The latest Gartner magic quadrant report on DW has the appliance vendors (and now in the plural) moving on up (if that is a valid way to view the report). Netezza has perhaps the longest history in the field and the most implementations but the other vendors in the physical appliance space have also started to ship product. There are a also a few vendors in the virtual space - software to run on your own hardware.
For now I will talk about the one-stop box, the unwrap it and plug it in device. In a way this is similar ground to that occupied by Teradata from NCR, and perhaps the IBM appliance offer, but with a far smaller price tag. In general the vendors take open source databases and operating systems such as Linux, add in some propriety know-how around software and / or hardware and ship something that is relatively quick and easy to set up.
Each vendor has their own take on getting performance but the main point is to reduce the amount of data being fetched from a single disk to the minimum. Netezza does this by hash partitioning data over many physical disks (56 or 28 disks = 3 TB). Each disk has its own processor connected to the main Linux processor by a gigabit channel. Queries are fired against the disk processors and only the selected columns from the rows that match the query predicate are returned to the central CPU. This minimises the traffic on the main IO channels but not at the disk level. The Netezza design does not use indexes, data is found be reading it all in. This brute force technique is very effective, and highly cost effective - the processors used on the disk array need not be expensive, I believe they are even considering game console CPUs as they are low cost and very low power consumption.

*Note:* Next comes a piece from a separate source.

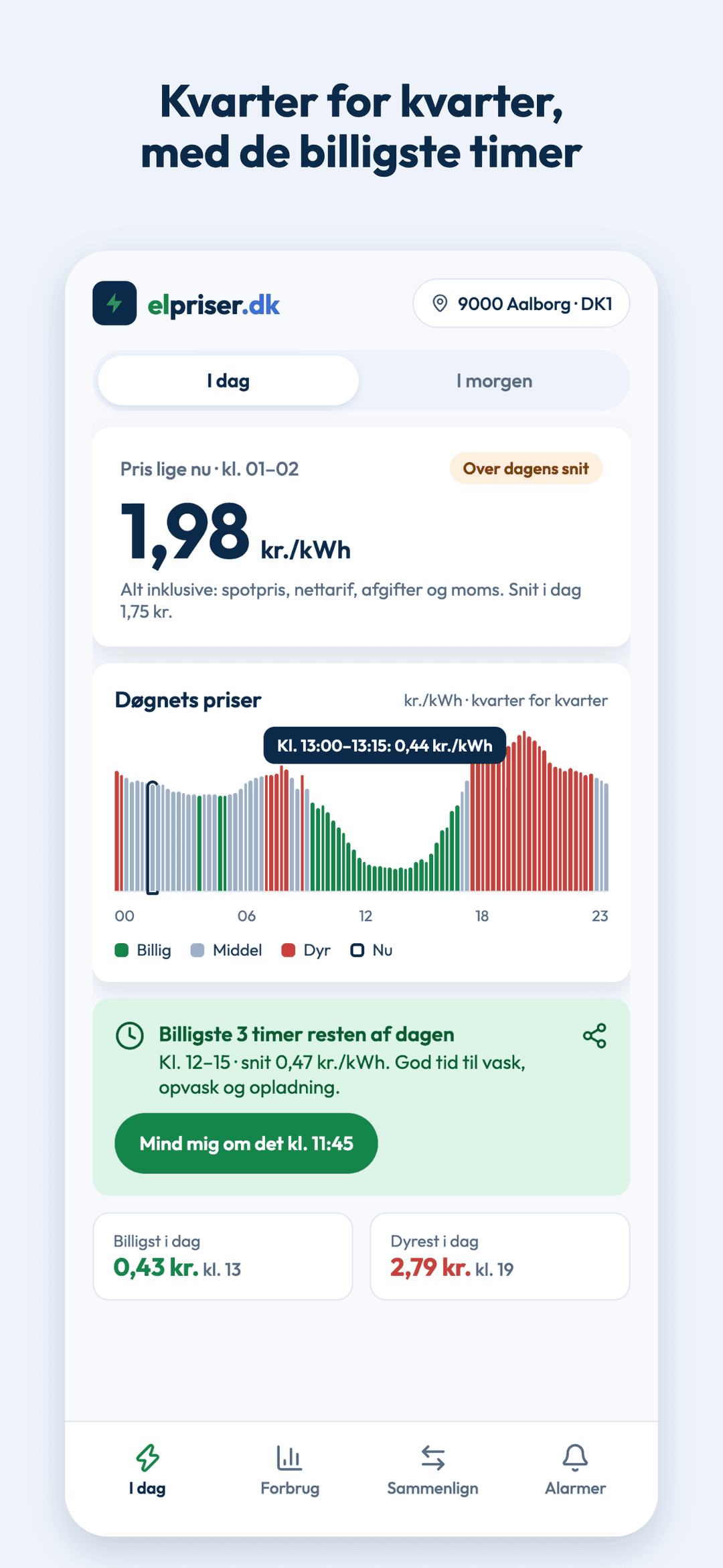Click the grey Middel legend swatch
The width and height of the screenshot is (723, 1568).
pos(197,950)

David made a very good point about performance:
But with a combination of detailed partitioning and read rates sustainable near the theoretical maximum for the devices Oracle ought to be able to give the appliances a pretty good run for their money.In my opinion, DW appliances have a generally good performance even if the data is just slapped in with no real though to design, but they use brute force to fetch the answers. Oracle and most other RDBMS based DW systems need good design to perform well, this means storing data in such a way that the bare minimum needs to be read to provide the answer.